Marina Vishmidt fuhr fort, die kategorische Notwendigkeit der Abkehr von der Systemimmanenz ganz grundlegend neu zu denken, und zwar im Rahmen dessen, was sie als Infrastructural Critique bezeichnete. Die Infrastructural Aesthetics, die sie seit 2016 entwickelte, bietet einen dringend notwendigen Schritt hinaus aus dem abgeschlossenen Arbeitsfeld der Kunst, und nimmt Kunst stattdessen durch die allgemeinen sozialen und wirtschaftlichen Standards wahr, die diese durchdringen und die in sie münden. Auch ich selbst positionierte meine Arbeit weiterhin gegen die Verengung der Körper auf ihre Funktionen in der systemischen Reproduktion und legte den Fokus dabei auf die Degenerierung der modernen mœurs. Zunächst verfolgte ich in Entgrenzter Formalismus (b_books 2017), was innerhalb und außerhalb der Kunst „unsittlich“ ist, und seitdem erstreckt sich mein Interesse zunehmend auf die Infragestellung moderner Moralitäten, ausgehend nicht zuletzt von Frantz Fanons Begriff der Ententfremdung (disalienation), den ich als Abkehr von den mœurs, der Verstaatlichung weißer Empfindsamkeit vorschlage.

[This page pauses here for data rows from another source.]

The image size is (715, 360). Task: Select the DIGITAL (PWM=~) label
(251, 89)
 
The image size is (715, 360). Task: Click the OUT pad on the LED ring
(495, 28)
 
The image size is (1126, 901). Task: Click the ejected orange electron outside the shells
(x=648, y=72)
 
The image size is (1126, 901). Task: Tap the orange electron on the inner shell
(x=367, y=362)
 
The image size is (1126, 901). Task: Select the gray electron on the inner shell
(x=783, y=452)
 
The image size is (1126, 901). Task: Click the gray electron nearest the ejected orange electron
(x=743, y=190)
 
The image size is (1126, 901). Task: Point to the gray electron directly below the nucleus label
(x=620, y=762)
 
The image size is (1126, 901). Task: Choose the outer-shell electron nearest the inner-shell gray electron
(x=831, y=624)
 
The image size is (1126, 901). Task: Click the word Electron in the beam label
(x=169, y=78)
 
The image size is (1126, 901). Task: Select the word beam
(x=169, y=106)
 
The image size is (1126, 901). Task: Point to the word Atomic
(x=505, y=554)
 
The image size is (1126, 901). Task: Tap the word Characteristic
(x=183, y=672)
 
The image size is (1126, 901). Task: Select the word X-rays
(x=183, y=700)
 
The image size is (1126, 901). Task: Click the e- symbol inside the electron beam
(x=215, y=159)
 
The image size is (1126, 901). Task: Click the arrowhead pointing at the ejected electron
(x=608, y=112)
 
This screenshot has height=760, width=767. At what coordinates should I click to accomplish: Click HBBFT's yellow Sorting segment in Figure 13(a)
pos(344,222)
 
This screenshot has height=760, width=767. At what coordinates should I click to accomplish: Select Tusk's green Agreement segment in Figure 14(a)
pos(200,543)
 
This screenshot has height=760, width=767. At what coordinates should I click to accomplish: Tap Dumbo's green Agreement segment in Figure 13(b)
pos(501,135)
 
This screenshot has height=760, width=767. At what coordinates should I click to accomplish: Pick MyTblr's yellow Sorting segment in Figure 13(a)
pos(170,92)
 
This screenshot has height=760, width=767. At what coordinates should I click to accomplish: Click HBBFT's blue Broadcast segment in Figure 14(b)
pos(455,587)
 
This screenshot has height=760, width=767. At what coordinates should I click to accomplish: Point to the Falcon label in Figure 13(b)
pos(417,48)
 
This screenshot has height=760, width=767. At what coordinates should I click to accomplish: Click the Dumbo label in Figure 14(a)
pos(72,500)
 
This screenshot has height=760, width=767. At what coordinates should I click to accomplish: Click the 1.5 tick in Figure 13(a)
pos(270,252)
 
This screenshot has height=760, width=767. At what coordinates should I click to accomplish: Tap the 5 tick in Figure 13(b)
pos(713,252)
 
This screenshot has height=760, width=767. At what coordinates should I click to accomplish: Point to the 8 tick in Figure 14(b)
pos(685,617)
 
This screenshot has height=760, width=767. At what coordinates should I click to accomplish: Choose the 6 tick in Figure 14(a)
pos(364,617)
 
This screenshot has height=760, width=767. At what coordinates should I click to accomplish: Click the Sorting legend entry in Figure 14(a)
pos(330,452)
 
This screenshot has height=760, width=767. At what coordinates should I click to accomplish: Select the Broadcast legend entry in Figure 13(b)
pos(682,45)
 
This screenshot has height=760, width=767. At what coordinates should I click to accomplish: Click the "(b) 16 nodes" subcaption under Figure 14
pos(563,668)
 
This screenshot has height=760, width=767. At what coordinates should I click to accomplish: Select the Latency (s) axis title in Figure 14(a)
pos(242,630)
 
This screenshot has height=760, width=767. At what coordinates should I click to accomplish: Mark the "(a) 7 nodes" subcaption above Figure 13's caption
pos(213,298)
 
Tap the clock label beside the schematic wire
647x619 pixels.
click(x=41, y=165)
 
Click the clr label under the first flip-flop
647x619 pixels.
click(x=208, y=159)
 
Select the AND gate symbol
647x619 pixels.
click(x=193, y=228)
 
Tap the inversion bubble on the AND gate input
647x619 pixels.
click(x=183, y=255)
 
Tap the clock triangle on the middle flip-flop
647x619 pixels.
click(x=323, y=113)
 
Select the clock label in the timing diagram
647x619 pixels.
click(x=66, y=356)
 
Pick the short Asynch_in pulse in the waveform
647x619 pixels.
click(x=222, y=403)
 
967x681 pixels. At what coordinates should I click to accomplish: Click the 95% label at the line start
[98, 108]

Marina Vishmidt verstarb am 26. April 2024 in Wien. Ans LIAS waren Marina und ich eingeladen, um unser zweites Buch, Infrastructures of Disalienation, fertigzustellen, und auf ihr Drängen hin werden Danny Hayward und ich dies nun übernehmen. Im Januar 2025 werden wir am LIAS einen öffentlichen Workshop abhalten, in dem „Marina’s Cues“ diskutiert werden. Dazu laden wir eine Gruppe von dreizehn Beitragenden ein, ihre eigenen Diskurse ausgehend von Marinas Arbeit, neu zu beginnen und so ihre Infrastructural Aesthetics weiterzuführen. Die Publikation Marina’s Cues: Infrastructures of Disalienation wird neben von Vishmidt noch für diese ausgesuchten Essays eine erweiterte Dokumentation der Workshopbeiträge, sowie eine ausführliche Einleitung von Danny Hayward und Kerstin Stakemeier enthalten.

Ausbildung

2010 PhD Kunstgeschichte, University College London
2000 MA Politikwissenschaften, Freie Universität Berlin

Jüngste wissenschaftliche Position

Professorin für Kunsttheorie und –vermittlung, Akademie der Künste Nürnberg

Jüngste Veröffentlichungen

„Criticism’s Ends“, (Hrsg.) Mousse, vier Ausgaben zur Problematisierung der (Kunst)kritik. Mailand, 2023. www.moussemagazine.it/magazine/im-with-fantasy-kerstin-stakemeier-2023. 
Mit Bill Dietz, „Universal Receptivity“, In: Akademie der Bildenden Künste Nürnberg (Hrsg.), 2021. Online und Druckversion, arttheory-collaborations.adbk-nuernberg.de/Universal-Receptivity.
mit Anselm Franke (Hrsg.), „Illiberal Arts“, Ausstellungskatalog Haus der Kulturen der Welt, Berlin: b_books, 2021. 
Entgrenzter Formalismus. Verfahren einer antimodernen Ästhetik, Berlin: b_books, 2017.